→ Metin Parçası
Abaküs Yazılım
22. Hukuk Dairesi
Esas No: 2015/18356
Karar No: 2015/28814

Yargıtay 22. Hukuk Dairesi 2015/18356 Esas 2015/28814 Karar Sayılı İlamı

22. Hukuk Dairesi         2015/18356 E.  ,  2015/28814 K.

    "İçtihat Metni"

    MAHKEMESİ : Ankara 9. İş Mahkemesi
    TARİHİ : 14/04/2015
    NUMARASI : 2013/1226-2015/403

    DAVA : Davacı, kıdem, ihbar tazminatı, fazla mesai ve yıllık izin ücreti alacaklarının ödetilmesine karar verilmesini istemiştir.
    Mahkeme, isteği kısmen hüküm altına almıştır.
    Hüküm süresi içinde davacı avukatı tarafından temyiz edilmiş olmakla, dava dosyası için Tetkik Hakimi tarafından düzenlenen rapor dinlendikten sonra dosya incelendi, gereği konuşulup düşünüldü:

    Y A R G I T A Y K A R A R I

    Davacı vekili, davacının 11.01.1993 28.02.2006 tarihleri arasında davalı kuruma bağlı Seyranbağlan Huzurevinde yaşlı bakıcısı olarak çalıştığını, son ücretinin 880,00 TL olduğunu, tüm çalışma süresince sigortasız çalıştırıldığını, 28.02.2010 tarihinde iş sözleşmesinin haksız olarak fesih edildiğini, fazla çalışma yaptığını, yıllık izinlerini tam kullanmadığını, tazminat ve alacaklarının ödenmediğini ileri sürerek, kıdem tazminatı, ihbar tazminatı, fazla mesai ücreti ve yıllık izin ücreti alacaklarının faizleri ile birlikte davalıdan tahsilini istemiş, taleplerini bilirkişi raporu doğrultusunda artırarak ıslah etmiştir.
    Davalı vekili; zamanaşımı def"inde bulunarak davacının, kurumun resmi bir elemanı olmadığını, özel refakatçi olduğunu, çalışma koşullarının yönetimce belirlendiğini, özel yardımcılardan oda aylık ücretinin % 20"si kadar yemek ücreti kesildiğini, kurumun yükümlülüğünün kurallara uyulup uyulmadığını, yaşlılara bakım ve davranışların güvenli olup olmadığını kontrol etmekten ibaret olduğunu, kendi sigortalarını kendilerinin yatırması gerektiğini, izin haklarını refakatçilik döneminde kullandığını belirterek, davanın reddini talep etmiştir.

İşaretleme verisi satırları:

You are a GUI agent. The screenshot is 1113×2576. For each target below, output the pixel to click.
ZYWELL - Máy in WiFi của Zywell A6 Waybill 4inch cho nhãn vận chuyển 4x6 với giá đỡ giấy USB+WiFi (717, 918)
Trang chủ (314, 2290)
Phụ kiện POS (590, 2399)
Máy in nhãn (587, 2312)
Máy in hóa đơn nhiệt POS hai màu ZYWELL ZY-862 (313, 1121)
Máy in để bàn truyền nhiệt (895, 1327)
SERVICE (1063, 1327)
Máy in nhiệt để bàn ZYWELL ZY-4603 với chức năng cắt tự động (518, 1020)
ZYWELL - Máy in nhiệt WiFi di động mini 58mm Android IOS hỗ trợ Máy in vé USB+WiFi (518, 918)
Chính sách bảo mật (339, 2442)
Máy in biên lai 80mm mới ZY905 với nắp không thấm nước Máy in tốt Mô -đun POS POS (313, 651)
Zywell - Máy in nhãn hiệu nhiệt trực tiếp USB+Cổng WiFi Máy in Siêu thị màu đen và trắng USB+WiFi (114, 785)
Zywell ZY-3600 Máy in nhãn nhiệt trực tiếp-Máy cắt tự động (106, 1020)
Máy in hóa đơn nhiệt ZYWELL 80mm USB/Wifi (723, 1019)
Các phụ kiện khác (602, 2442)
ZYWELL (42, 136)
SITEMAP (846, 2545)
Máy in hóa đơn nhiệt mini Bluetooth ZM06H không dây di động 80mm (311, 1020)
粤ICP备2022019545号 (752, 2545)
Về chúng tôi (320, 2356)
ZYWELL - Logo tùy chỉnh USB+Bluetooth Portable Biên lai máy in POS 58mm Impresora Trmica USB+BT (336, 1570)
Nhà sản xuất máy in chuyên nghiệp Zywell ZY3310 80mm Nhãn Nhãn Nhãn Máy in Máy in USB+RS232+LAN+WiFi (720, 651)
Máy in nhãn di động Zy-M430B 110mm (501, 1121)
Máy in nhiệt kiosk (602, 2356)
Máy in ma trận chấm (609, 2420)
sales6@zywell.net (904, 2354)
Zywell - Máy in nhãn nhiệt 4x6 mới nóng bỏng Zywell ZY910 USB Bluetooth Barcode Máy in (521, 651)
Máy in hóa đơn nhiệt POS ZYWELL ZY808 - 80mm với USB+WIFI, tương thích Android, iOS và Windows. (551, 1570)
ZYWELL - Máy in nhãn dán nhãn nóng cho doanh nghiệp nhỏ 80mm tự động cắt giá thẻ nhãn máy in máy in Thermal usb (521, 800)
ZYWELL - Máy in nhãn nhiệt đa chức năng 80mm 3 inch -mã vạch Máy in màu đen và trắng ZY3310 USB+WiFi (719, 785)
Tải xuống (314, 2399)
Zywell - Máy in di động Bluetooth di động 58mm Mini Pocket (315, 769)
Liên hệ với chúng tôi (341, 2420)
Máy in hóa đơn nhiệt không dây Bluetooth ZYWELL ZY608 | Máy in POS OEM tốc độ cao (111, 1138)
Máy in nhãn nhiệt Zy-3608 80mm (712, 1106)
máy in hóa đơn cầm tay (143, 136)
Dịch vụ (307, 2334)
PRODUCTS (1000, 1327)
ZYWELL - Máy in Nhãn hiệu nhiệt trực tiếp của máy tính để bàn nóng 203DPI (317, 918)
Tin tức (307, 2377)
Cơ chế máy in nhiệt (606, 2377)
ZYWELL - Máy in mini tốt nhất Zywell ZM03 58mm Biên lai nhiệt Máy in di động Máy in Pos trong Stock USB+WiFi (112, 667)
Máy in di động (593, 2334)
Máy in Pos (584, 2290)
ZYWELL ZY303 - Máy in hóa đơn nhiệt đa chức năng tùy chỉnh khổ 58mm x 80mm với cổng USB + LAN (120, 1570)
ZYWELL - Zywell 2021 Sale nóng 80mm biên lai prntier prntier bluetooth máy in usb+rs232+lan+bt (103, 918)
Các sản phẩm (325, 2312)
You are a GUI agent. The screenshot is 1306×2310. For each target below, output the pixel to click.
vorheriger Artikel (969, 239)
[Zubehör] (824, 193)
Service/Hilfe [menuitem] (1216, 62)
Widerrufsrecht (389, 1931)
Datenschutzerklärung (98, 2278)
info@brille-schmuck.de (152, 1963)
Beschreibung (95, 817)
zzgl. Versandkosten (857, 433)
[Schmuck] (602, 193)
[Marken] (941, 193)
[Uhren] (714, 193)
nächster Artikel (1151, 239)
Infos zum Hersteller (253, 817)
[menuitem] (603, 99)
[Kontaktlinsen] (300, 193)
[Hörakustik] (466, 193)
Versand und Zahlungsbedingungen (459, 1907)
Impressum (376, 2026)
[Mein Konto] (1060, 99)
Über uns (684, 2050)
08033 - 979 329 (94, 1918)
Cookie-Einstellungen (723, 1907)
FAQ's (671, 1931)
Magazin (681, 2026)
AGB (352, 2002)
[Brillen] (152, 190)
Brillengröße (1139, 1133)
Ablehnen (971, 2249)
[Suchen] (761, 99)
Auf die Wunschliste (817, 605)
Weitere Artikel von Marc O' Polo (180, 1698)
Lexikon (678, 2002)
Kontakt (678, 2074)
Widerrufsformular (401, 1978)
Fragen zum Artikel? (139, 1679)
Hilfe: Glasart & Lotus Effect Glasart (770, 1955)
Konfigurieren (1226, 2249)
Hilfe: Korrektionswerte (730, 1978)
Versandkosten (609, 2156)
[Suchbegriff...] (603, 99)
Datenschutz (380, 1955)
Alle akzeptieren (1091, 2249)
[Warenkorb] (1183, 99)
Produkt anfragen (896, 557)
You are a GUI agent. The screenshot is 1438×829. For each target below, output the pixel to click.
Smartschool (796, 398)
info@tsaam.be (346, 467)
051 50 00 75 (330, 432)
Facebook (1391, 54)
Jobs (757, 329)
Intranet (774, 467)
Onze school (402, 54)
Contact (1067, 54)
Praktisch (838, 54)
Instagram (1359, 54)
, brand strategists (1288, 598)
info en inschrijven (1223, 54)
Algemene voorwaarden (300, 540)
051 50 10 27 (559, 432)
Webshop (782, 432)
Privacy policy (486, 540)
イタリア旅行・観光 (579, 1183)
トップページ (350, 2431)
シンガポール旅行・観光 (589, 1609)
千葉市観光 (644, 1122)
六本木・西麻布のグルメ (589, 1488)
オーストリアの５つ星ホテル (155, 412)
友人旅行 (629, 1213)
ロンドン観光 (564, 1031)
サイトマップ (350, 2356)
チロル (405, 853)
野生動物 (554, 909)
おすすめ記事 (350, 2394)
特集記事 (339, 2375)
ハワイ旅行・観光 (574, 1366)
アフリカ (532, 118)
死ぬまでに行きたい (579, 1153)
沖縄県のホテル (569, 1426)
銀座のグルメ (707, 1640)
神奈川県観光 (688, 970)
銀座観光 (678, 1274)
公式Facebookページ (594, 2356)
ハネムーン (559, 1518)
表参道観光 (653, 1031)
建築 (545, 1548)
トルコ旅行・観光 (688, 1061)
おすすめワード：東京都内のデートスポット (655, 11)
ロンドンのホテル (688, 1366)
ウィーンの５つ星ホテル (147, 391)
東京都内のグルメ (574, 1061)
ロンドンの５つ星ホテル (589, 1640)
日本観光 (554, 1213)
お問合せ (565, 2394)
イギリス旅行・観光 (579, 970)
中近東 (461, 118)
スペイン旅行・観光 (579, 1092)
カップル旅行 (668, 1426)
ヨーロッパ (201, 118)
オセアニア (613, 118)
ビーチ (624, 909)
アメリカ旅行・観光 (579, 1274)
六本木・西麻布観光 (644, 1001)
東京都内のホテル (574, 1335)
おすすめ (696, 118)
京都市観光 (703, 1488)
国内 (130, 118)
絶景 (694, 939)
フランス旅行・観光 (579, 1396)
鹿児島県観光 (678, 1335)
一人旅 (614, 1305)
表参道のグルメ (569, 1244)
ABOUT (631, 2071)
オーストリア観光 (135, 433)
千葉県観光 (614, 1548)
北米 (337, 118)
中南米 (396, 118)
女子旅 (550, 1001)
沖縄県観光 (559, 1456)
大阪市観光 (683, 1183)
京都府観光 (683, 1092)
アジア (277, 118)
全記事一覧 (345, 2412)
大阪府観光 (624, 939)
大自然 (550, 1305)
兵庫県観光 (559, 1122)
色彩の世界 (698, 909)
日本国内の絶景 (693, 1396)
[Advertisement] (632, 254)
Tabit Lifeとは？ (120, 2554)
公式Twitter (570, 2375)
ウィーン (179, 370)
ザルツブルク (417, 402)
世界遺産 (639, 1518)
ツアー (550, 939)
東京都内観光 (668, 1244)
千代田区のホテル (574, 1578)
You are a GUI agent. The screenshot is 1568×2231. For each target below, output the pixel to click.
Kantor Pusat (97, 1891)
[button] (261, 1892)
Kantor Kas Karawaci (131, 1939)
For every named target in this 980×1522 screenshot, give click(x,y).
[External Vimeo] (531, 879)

→ Yönerge
Yargıtay kararında "Yargıtay 22. Hukuk" sözleriyle başlayıp "karar verilmesini istemiştir." sözleri de dahil olmak üzere orada biten bölümü, hiçbir değişiklik yapmadan çıkarır mısınız?

→ Görev Yanıtı
Yargıtay 22. Hukuk Dairesi 2015/18356 Esas 2015/28814 Karar Sayılı İlamı

22. Hukuk Dairesi         2015/18356 E.  ,  2015/28814 K.

    "İçtihat Metni"

    MAHKEMESİ : Ankara 9. İş Mahkemesi
    TARİHİ : 14/04/2015
    NUMARASI : 2013/1226-2015/403

    DAVA : Davacı, kıdem, ihbar tazminatı, fazla mesai ve yıllık izin ücreti alacaklarının ödetilmesine karar verilmesini istemiştir.